本学の産学連携は、実学の伝統を生かし、基礎と応用のバランスをもって社会の付託に応える教育研究を実践しています。

1967年には、「世界で初めての自動改札機の導入」があり、これは、阪急北千里駅においてパンチカード方式による定期券用自動改札機と磁気(バーコード)方式の普通乗車券用自動改札機による世界最初の自動改札システムで東海道新幹線などと並んでIEEE(アイトリプルイー)のマイルストーンに選ばれた歴史的偉業です。

2005年には、国産初の抗体医薬品で、中外製薬と共同開発した「トシリズマブ」がキャッスルマン病治療薬として承認されました。この薬は関節リウマチ治療薬として適応拡大し、2013年には世界の売上高が10億スイスフラン以上になり、ブロックバスターの仲間入りをしました。

最近では、飛行機内に乗客が持ち込む飲料を容器外から検知して、爆発物かそうでないかを見分ける「近赤外光による液体爆発物等の検査技術の発明」があります。本発明は、大阪大学で研究開発された後、株式会社熊平製作所において製品として開発され、国内の空港のみならず、海外の一部の空港での利用も始まっており、テロ対策として安全安心の社会構築に大きく貢献しています。

―産学連携の歴史―

技術シーズをベースとして実施していた個別の共同研究から、2006年度には1研究室と企業の1部門が組織的に実施する共同研究講座(部門)制度を創設し、その後、2011年度には、企業の研究所を学内に誘致(Industry on Campus)し、学際的で多面的な活動を行う協働研究所制度を導入しました。このように大阪大学は、常に産業界との対話を通して必要な新たな施策を先見して講じています。

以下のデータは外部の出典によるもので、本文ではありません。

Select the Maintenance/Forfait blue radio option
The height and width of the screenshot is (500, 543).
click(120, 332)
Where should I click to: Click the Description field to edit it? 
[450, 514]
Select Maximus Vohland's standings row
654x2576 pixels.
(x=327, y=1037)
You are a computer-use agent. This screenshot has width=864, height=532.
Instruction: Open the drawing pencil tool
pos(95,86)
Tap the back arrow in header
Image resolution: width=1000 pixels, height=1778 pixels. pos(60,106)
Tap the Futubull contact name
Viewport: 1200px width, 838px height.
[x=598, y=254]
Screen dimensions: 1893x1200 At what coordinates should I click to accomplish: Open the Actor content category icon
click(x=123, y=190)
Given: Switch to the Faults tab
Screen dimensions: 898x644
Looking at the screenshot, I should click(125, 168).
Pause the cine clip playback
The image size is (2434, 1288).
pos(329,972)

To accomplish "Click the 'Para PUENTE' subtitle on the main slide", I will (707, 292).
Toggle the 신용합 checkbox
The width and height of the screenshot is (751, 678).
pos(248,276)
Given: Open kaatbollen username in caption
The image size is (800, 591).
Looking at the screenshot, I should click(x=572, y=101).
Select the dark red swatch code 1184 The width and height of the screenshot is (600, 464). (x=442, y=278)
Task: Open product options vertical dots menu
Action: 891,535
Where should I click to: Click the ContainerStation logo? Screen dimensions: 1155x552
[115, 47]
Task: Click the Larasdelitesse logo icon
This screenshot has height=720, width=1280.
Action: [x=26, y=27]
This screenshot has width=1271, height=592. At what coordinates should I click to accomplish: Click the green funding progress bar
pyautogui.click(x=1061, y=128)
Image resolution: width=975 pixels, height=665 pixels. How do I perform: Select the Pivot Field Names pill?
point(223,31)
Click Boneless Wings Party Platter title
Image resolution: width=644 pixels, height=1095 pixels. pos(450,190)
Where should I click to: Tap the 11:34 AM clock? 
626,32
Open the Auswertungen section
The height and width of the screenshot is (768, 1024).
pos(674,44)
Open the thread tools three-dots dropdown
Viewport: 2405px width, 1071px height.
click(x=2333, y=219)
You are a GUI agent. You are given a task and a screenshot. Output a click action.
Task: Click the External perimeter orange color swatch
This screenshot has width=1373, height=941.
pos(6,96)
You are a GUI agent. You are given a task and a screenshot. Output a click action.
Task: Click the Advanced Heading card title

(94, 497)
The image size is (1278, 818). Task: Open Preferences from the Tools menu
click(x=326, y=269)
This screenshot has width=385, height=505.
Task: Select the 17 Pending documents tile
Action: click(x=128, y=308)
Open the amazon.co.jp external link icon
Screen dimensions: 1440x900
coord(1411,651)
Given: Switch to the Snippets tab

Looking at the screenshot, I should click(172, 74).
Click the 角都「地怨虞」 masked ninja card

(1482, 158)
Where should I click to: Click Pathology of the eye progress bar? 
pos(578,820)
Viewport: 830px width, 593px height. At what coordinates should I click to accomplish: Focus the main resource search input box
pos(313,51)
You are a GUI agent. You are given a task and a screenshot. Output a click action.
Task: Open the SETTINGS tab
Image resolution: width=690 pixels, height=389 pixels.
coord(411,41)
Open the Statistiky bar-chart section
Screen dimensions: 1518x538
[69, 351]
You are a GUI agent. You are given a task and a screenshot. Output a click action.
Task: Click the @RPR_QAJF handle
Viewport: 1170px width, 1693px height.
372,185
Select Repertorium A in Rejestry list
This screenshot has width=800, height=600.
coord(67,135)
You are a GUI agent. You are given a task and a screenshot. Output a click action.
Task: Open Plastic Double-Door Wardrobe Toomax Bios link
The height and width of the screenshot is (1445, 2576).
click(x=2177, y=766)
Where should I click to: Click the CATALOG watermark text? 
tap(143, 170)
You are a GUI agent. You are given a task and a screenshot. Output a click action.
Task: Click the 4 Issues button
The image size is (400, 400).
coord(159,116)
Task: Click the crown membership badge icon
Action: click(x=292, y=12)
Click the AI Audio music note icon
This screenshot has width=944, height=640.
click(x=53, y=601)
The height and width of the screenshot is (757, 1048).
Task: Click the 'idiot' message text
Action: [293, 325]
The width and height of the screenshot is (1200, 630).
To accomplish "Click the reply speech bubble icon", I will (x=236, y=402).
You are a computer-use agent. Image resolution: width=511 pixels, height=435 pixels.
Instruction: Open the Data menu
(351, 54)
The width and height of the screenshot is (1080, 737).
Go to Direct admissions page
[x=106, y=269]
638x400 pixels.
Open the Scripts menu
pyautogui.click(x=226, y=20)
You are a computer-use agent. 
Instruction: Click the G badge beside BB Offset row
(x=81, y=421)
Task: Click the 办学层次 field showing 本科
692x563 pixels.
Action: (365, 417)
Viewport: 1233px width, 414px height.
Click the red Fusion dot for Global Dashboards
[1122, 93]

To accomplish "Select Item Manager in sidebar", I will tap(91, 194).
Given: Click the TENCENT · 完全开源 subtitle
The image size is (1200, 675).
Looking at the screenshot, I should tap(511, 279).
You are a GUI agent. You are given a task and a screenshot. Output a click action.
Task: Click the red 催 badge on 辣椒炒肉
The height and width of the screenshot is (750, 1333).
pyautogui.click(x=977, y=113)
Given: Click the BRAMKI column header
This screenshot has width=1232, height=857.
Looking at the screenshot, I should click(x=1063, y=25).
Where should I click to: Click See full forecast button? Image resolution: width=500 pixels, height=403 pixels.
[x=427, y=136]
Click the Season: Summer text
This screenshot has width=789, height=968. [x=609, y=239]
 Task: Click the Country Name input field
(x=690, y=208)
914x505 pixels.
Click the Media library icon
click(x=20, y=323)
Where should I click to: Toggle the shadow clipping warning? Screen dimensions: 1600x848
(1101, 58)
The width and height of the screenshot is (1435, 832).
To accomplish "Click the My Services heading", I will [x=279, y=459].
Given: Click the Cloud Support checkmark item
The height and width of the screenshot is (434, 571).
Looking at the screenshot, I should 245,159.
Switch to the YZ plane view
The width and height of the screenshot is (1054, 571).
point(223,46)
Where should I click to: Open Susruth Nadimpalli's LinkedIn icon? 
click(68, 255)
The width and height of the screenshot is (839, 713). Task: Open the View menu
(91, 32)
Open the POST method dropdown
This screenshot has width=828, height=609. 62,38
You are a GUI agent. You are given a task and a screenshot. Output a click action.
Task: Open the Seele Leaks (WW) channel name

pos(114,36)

2016年度には、共同研究講座(部門)や協働研究所制度からさらに連携を深化した企業との包括連携契約による新たな組織対組織の大型産学連携を日本で初めて開始しました。この大型産学連携は、これまでの産学連携から産学共創のステージに活動を進化し、基礎研究の段階や共同研究の課題設定の段階から大学と企業とが互いの知と力をあわせて、課題設定の段階からともに取り組むところに特徴があります。

Open Innovation 産学連携の歴史

ー先進的な組織間連携ー

大阪大学は、従来からの大学の研究者と企業の研究部門による「個」対「個」の産学連携や、社会実装への出口の部分のみを対象とした共同研究等とは一線を画した、「組織」対「組織」による「共創型」の産学連携を強力に推進しています。

企業と大学が長期的視点で社会のニーズや課題について共に考え、双方の「知と力」を合わせて創造的な活動を展開することによって、より優れた成果を社会に還元していくことを目指します。

事例1:基礎研究段階からの包括的産学連携

2016年に中外製薬株式会社、2017年に大塚製薬株式会社と、先端的な免疫学研究活動に関わる包括連携契約を締結しました。研究者独自の自由な発想に基づいた基礎研究に専念できる環境を維持しつつ、有用なテーマを大学と企業との共同研究等として社会実装へと繋げます。基礎研究段階からの産学連携により、長期的視点で基礎研究から応用研究までのシームレスな連携を実現するものです。

  • 事例:中外製薬株式会社との包括連携

事例2:「共創型」の多面的な組織間連携

2017年にダイキン工業株式会社と、情報科学分野における10年間、総額56億円の包括連携契約を締結しました。社会のニーズや課題について共に考え、大阪大学の先進的な情報科学分野の知見とダイキン工業がもつ空調技術や産業技術の幅広いノウハウを結びつけ、世の中に新たなイノベーションを生み出そうという「共創型」の組織間連携です。大阪大学の研究者とダイキン工業の技術者による共同研究を含めた新たな4つの連携プログラム(①共同研究・委受託研究、②先導研究プログラム、③学生研究員プログラム、④AI人材養成プログラム)を実施し、これらの幅広い取り組みにより、新たな価値を社会に還元することを目指します。

  • 事例:ダイキン工業株式会社との包括連携

更に、2019年にはシスメックス株式会社と、個別化医療や予防先制医療をはじめとした新たな診断技術や、新たなヘルスケア事業の創出に向け、共同研究、学生研究員支援などに関する包括連携契約を締結しました。